VIE DES ARTS 

Les chevaux imaginaires de Léa Rivière

Symbolisme et théâtralité se prêtent aux œuvres de Léa Rivière où formes, décors et mises en scène composent l’espace du spectacle. Bien que les qualificatifs attribués aux œuvres mettent en cause des courants artistiques, il importe d’y voir une signification, sans être restrictifs. Les peintures de l’artiste s’apparentent à celles de Moreau par l’évocation de sentiments, d’états d’âme, l’imagination voire même par une forme d’abstraction.1 

Les chevaux dessinés avec prouesse, l’originalité débordante de l’artiste nous incitent à voir une fusion entre le cheval et l’homme. L’union entre les deux nous rappelle la mythologie, par exemple, les Centaures ou de la vie humaine ».

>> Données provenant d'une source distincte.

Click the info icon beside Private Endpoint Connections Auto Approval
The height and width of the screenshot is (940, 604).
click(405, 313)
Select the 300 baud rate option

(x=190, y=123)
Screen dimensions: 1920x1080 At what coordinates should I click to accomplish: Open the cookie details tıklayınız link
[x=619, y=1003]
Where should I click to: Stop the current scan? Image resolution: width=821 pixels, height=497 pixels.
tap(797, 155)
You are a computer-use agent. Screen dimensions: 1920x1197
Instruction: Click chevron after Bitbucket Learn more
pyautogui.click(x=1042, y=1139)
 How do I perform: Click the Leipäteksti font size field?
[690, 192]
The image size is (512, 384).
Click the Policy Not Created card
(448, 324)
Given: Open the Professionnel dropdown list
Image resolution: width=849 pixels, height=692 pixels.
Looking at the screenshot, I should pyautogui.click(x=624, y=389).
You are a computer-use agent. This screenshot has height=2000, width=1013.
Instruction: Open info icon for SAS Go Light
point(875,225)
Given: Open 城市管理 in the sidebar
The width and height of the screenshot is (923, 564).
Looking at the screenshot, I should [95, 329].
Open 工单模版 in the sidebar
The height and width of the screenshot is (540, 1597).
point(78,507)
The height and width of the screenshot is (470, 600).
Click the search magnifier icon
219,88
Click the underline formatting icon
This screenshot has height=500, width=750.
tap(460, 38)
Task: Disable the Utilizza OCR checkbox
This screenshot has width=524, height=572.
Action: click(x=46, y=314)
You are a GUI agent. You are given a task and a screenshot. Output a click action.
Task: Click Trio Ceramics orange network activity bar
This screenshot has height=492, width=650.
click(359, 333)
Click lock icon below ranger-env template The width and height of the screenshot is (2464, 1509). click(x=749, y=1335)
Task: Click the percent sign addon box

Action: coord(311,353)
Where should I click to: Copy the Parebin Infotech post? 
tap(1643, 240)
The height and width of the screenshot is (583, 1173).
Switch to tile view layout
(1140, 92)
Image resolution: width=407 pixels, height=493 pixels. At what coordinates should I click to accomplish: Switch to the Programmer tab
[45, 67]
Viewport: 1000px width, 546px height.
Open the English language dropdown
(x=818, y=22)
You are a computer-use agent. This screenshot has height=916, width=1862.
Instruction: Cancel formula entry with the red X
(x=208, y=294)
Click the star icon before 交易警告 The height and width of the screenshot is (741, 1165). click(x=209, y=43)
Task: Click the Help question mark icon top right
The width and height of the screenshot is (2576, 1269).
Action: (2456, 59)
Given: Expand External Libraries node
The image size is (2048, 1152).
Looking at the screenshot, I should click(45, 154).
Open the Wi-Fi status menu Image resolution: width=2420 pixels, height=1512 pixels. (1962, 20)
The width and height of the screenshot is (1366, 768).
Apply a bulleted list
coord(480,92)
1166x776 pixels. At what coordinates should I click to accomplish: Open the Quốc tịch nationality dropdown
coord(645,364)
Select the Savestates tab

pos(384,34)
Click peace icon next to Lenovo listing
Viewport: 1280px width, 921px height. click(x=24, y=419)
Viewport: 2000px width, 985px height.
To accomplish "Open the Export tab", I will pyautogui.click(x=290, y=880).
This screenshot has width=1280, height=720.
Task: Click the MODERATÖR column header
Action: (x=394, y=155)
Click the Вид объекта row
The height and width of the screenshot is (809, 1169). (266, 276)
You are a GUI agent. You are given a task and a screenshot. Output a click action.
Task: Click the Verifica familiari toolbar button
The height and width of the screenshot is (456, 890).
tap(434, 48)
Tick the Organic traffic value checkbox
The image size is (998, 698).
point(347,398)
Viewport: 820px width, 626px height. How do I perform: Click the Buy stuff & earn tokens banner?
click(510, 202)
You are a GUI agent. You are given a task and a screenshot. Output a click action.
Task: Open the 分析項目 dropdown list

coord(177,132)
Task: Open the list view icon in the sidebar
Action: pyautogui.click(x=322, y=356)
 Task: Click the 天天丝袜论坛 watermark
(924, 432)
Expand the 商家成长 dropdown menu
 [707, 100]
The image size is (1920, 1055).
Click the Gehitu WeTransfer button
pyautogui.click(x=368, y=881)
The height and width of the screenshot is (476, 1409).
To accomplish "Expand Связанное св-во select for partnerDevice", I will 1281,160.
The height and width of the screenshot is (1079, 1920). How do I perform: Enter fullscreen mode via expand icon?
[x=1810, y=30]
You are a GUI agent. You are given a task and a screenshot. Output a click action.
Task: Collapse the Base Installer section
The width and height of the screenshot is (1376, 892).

Française d’origine, elle arrive au Québec en 1990 et y enseigne l’art pendant huit ans. Dès son enfance, elle dessine le corps humain ayant commencé par le nu féminin, apprentissage qu’elle a développé grâce à son oncle artiste. Cavalières endormies, hommes et femme nus dans toute leur sensualité, les portraits imaginaires reflètent des personnes de son entourage, sa famille, ses amis. Suite à l’observation des chevaux dans les écuries et sa passion pour cet animal, elle les dépeint avec des postures irréelles, des regards vifs, de longues crinières comme des chevelures au vent. L’artiste semble parfois leur prêter des pas de danse (Sans attelage, Volcada).

Nouvelle figure mythologique ou allégorique? Le cheval est vu sous un angle plus sensuel qu’érotique, comme un guide; elle lui accorde également une symbolique associé à l’eau, à la femme. « Pour sa beauté et la grâce des ses mouvements, la jument ressemble à la femme.»3 La thématique du cheval et de la femme lui permette de développer l’aspect de la spiritualité, d’une quête personnel. En plus des chevaux, d’autres significations sont attribuables aux formes juxtaposées au sujet principal (poisson : l’eau, le Christ, Vénus ou le phallus, papillon : l’âme et pour les chrétiens, celle ressuscitée).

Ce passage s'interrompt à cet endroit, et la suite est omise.